In May, the Ham&High reported the death of a patient at Highgate Mental Health Centre in Dartmouth Park Hill, seen by a fellow patient two days before “with her dressing gown tie around her neck”.

The patient said warnings had gone unheard. An internal investigation is still ongoing.

Face-down restraints were also highlighted in the CQC’s findings, a practice the Department of Health has urged trusts to stem.

In the last year, two-thirds of restraints used by the trust had been face-down, with 77 per cent of those restrained then medicated.

Aaron Dover, who was sent to Highgate Mental Health Centre last September and a tribunal later found was wrongly sectioned, had face-down restraints used on him three times.

The IT consultant, of Keats Grove, Hampstead, said: “They use very painful wrist locks, drag you while you’re screaming in agony and throw you onto the bed.
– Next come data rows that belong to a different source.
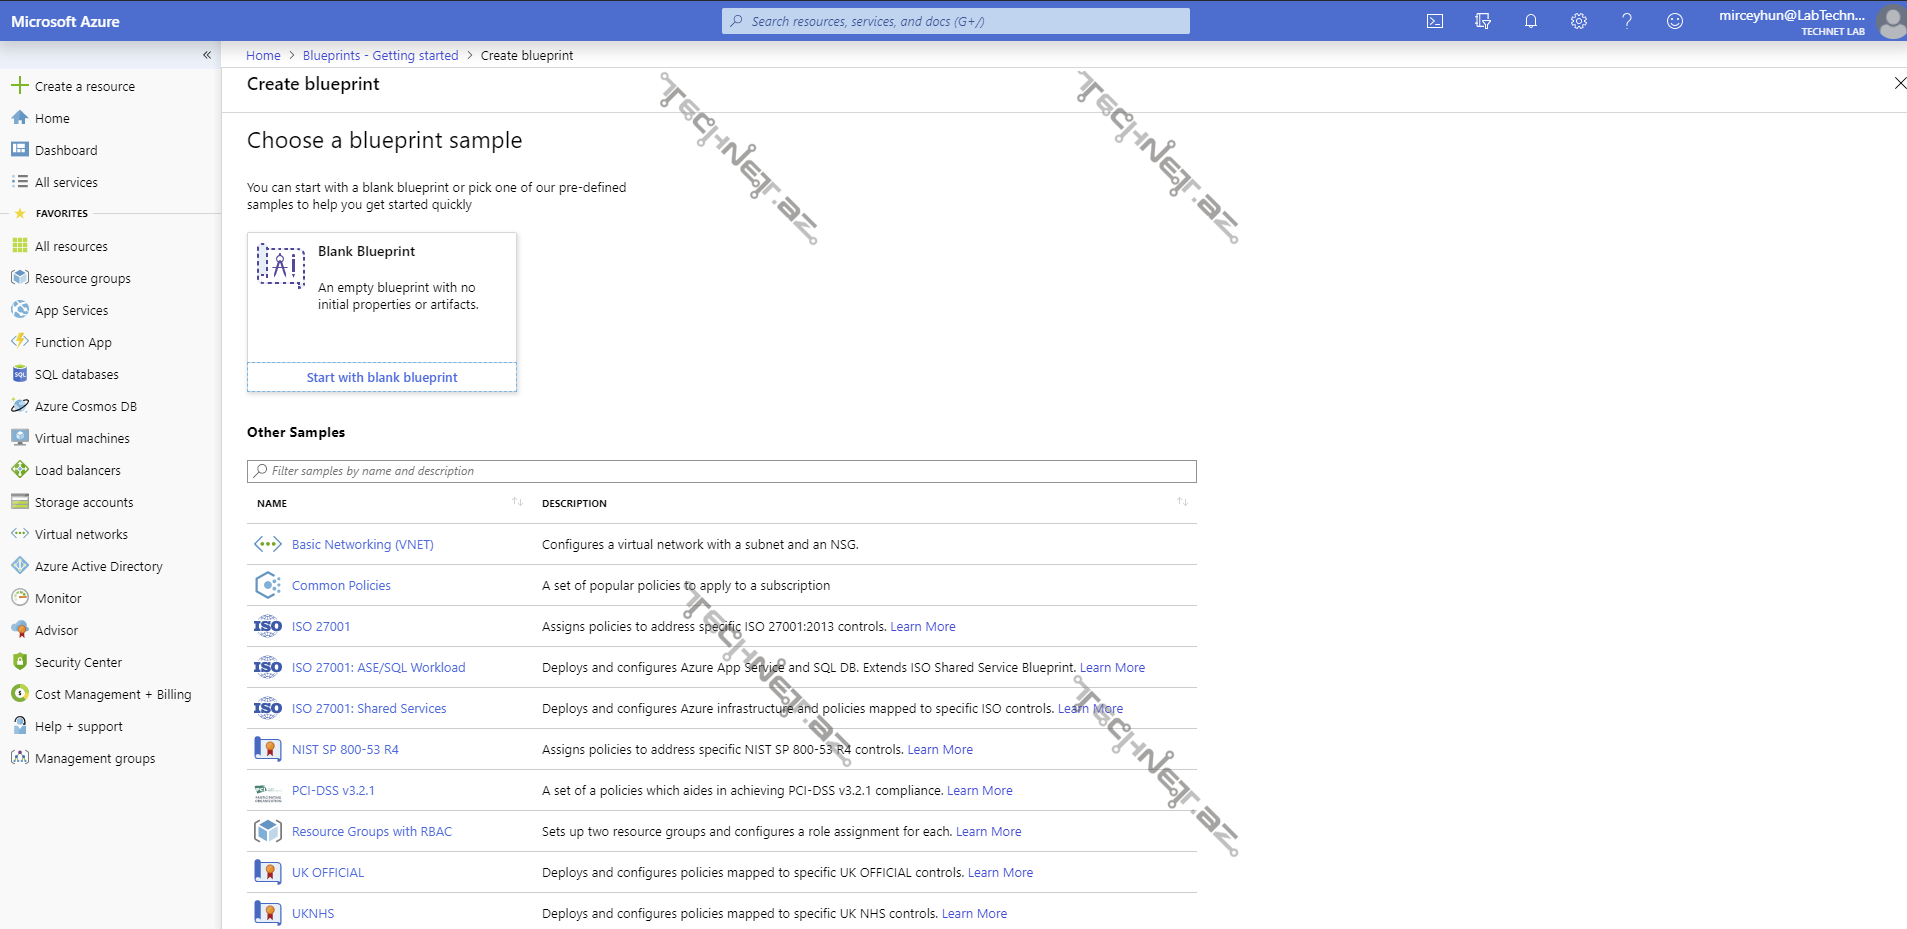Click the Basic Networking (VNET) icon
1907x929 pixels.
pyautogui.click(x=267, y=544)
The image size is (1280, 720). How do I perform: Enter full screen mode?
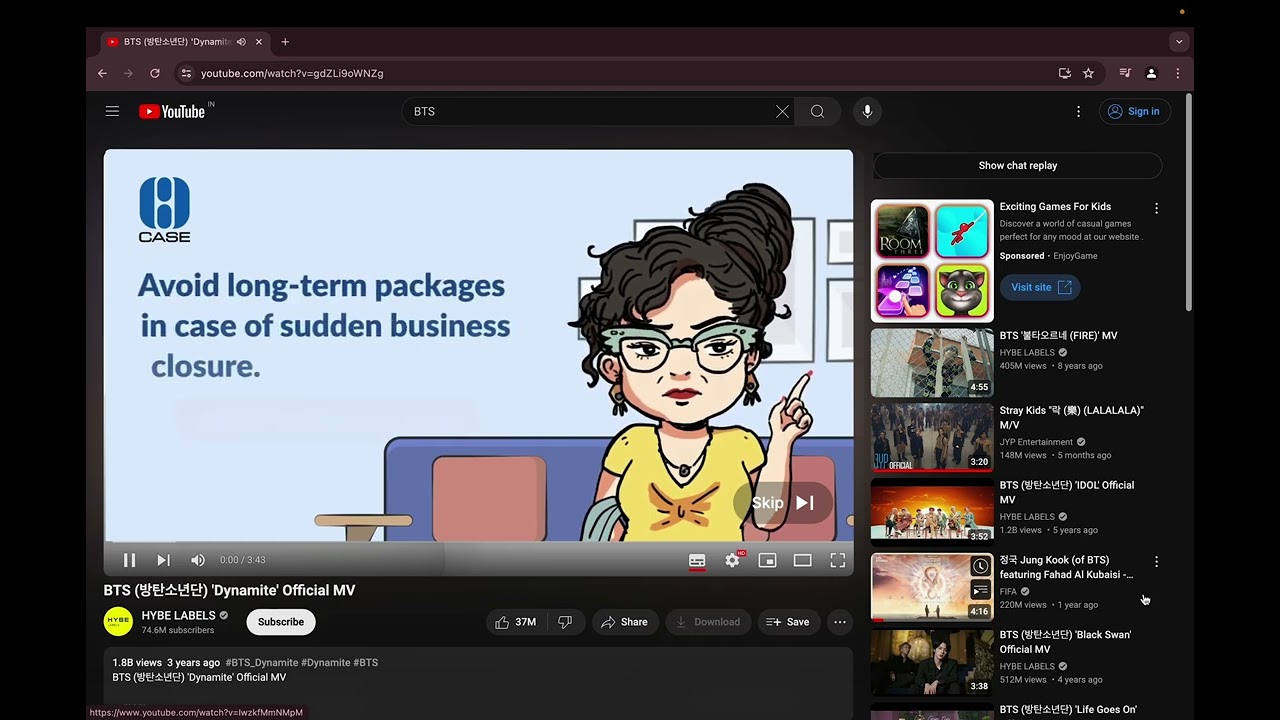click(838, 560)
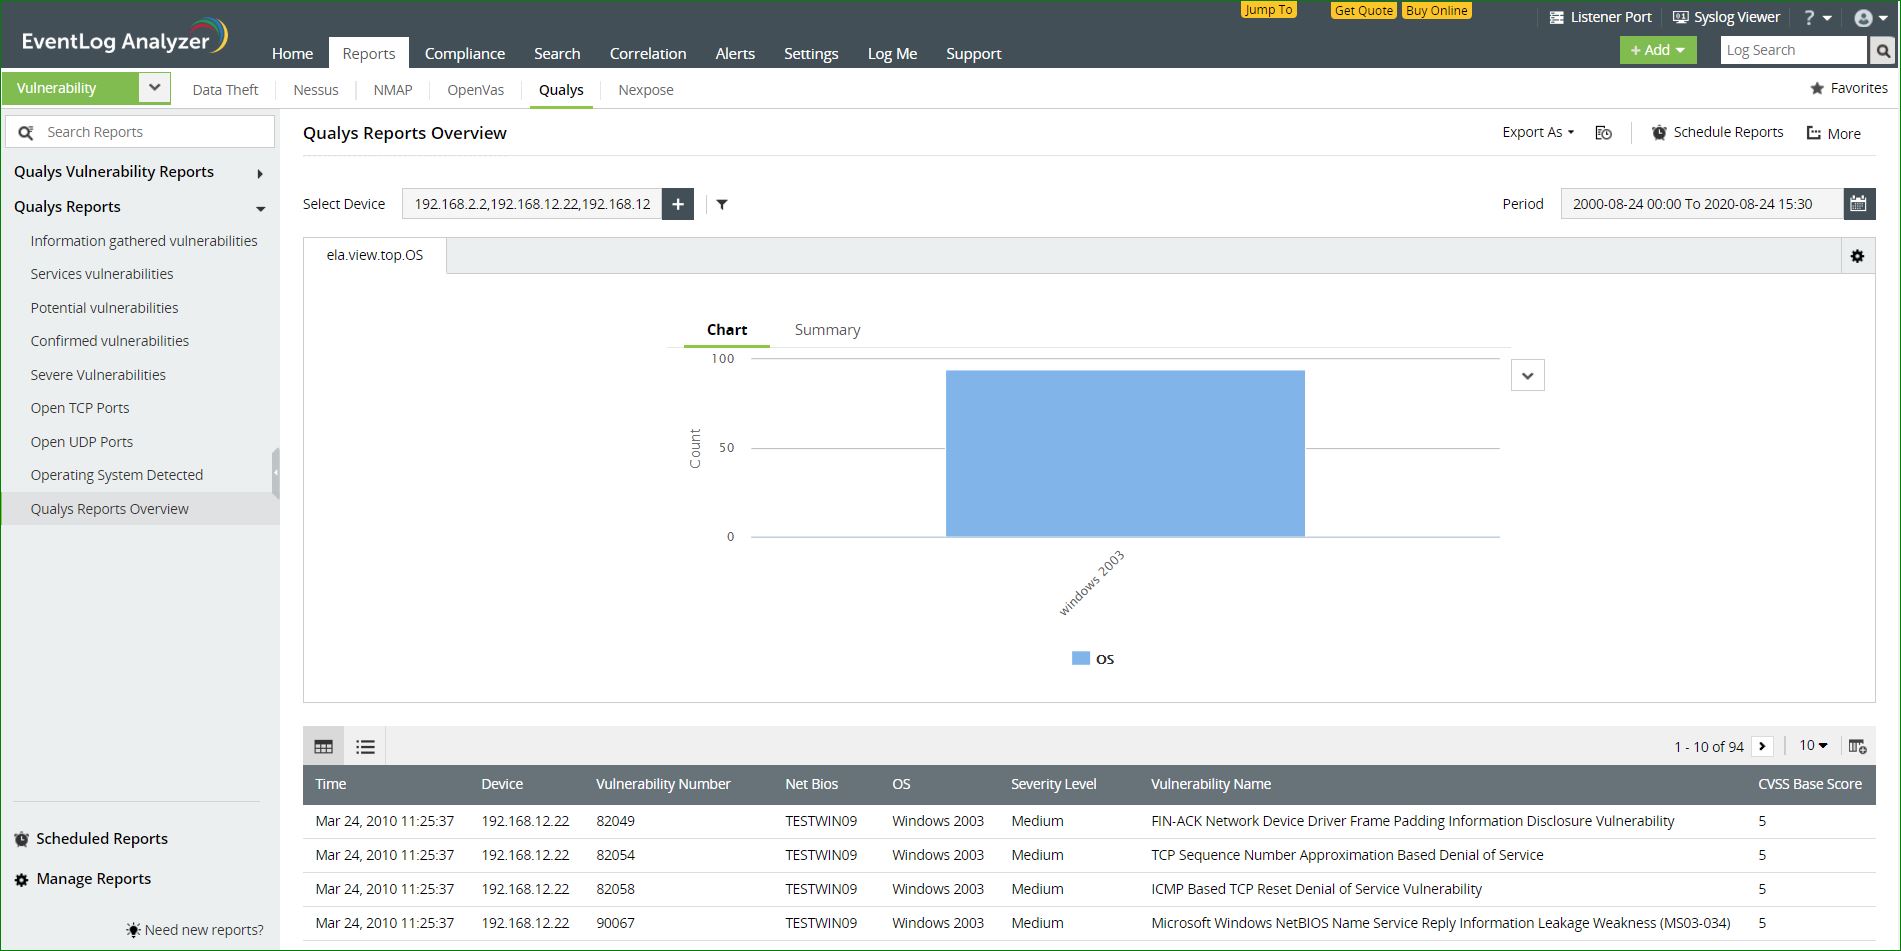This screenshot has height=951, width=1901.
Task: Expand Qualys Vulnerability Reports group
Action: point(259,173)
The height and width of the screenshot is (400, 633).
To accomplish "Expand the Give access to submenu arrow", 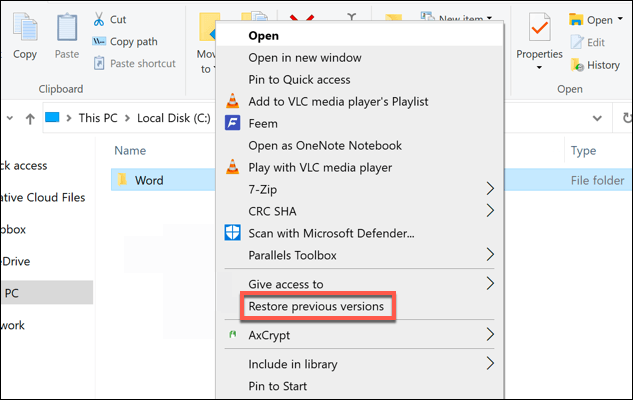I will pos(490,284).
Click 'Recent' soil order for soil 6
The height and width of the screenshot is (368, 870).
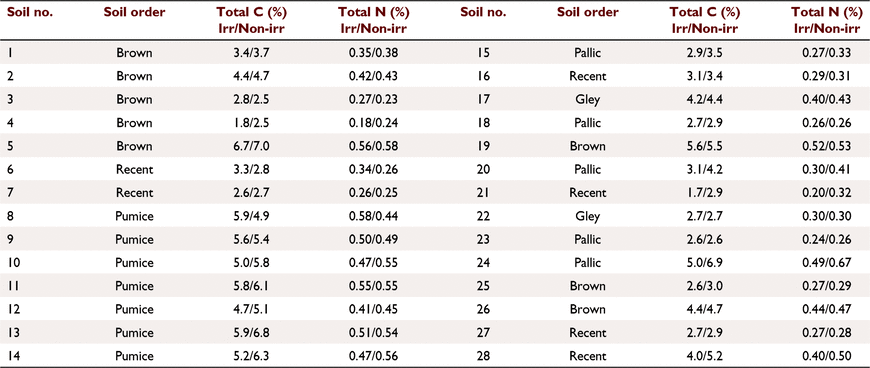[134, 170]
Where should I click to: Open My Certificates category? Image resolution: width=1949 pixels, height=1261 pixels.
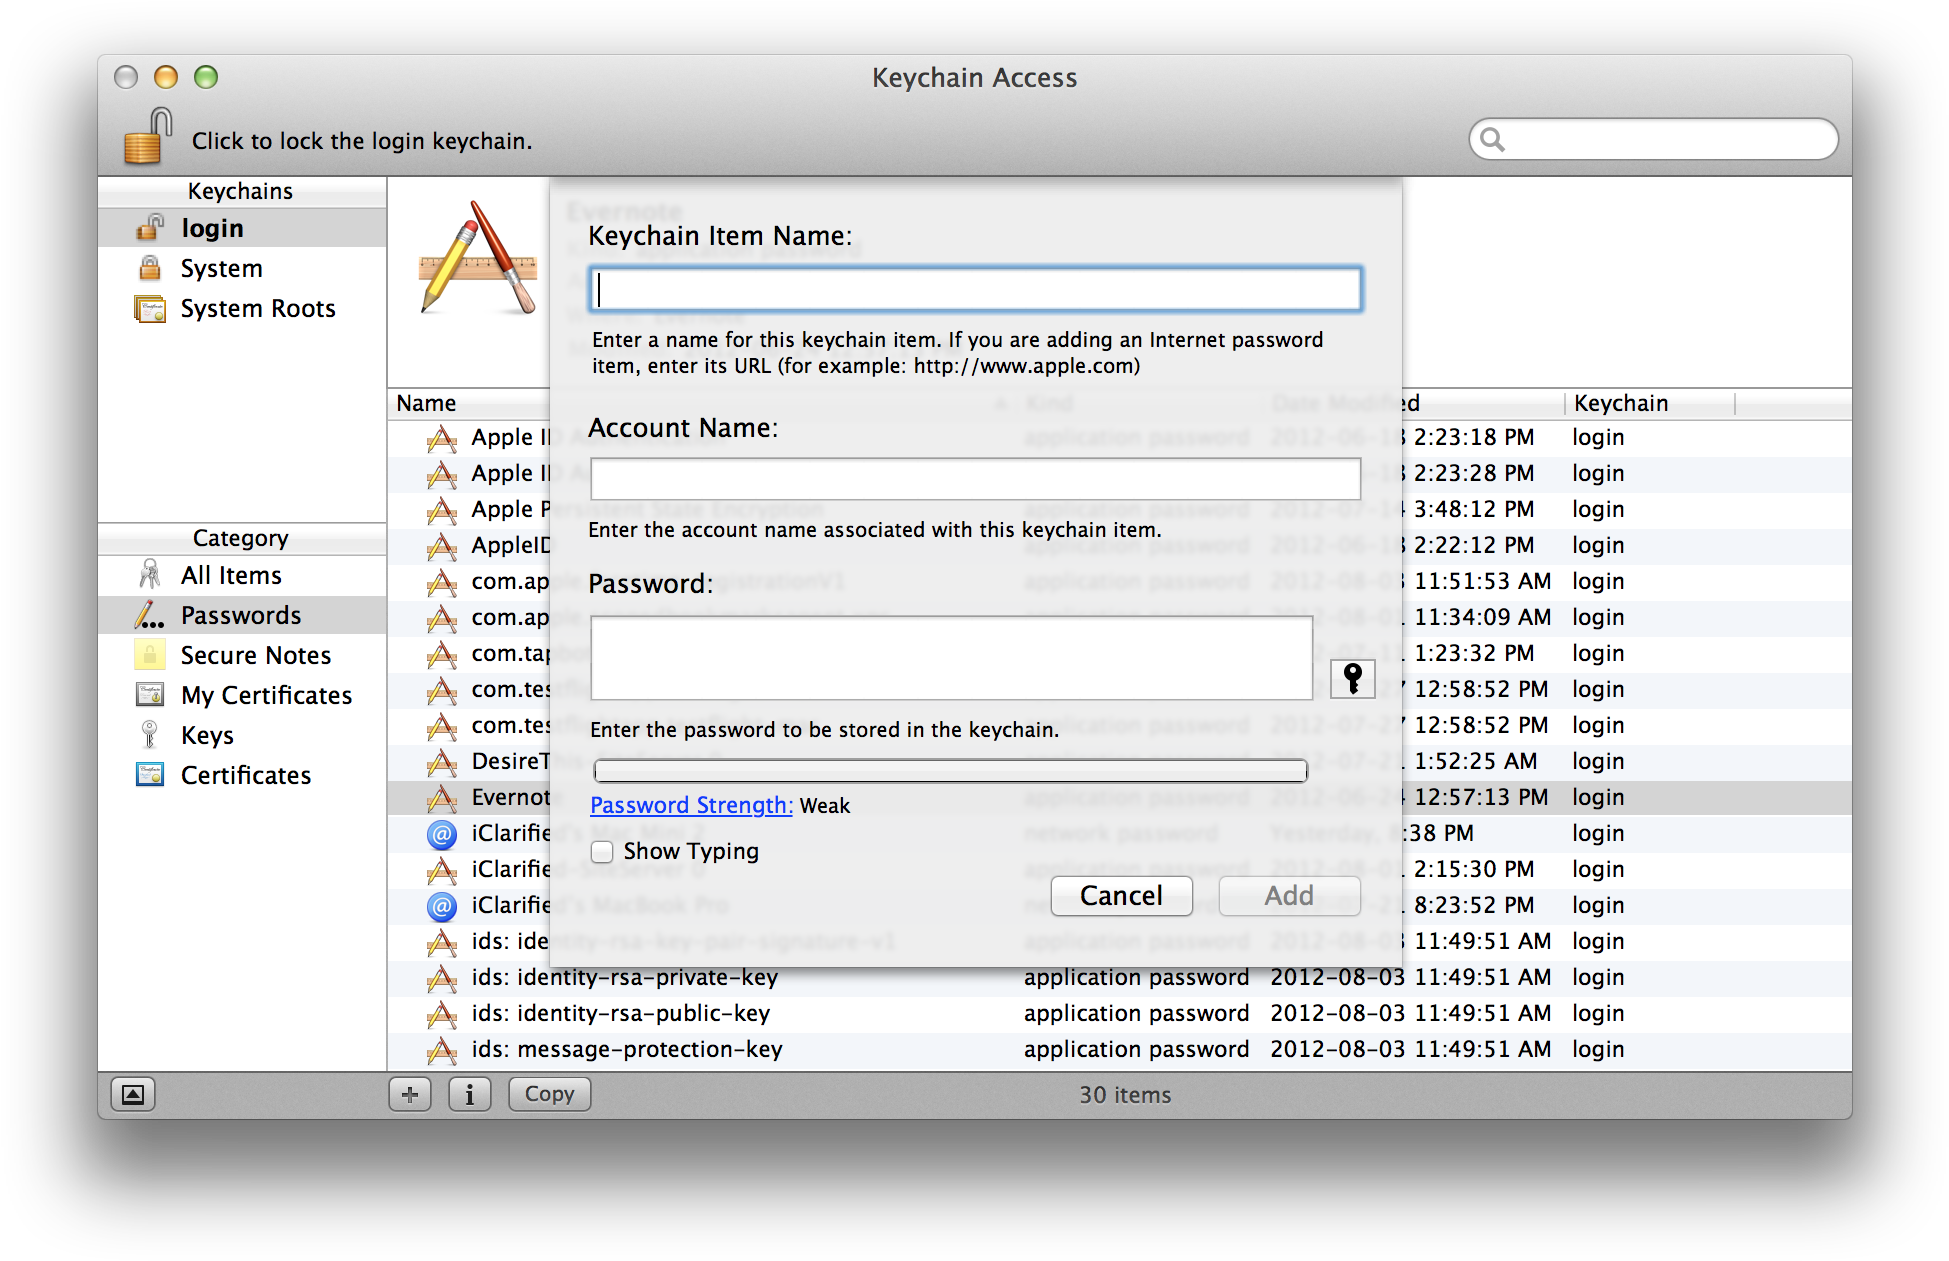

“They then inject you without telling you what it is they’re putting into you and lock the door. It’s barbaric.”

He is currently pursuing a private case against the trust after his foot was allegedly broken while being restrained.

The Ham&High has been in contact with another person whose arm was broken while being restrained.

A third former patient at Highgate Mental Health Centre, who did not want to be named, accused the trust of using “tricks” before CQC inspectors arrived.

She said: “Suddenly pictures are put up on the walls, flowers are put in rooms and the walls are painted. Care plans are also completed in the run-up to inspectors arriving. But I’m glad the inspectors come. It improves conditions here.”

A spokesman from the trust said: “The trust has invested £4million in refurbishing its hospital sites, including tackling all high-risk ligatures, so that patients are cared for in safe environments, and this is one part of a plan to reduce the risks of self-harm by patients.

“The Trust’s policy on face-down restraint was developed in line with existing National Institute for Health and Care Excellence (NICE) guidance.

“However we are phasing this form of restraint out, along with all other trusts, in line with the national guidance from the Department of Health that was recently issued.”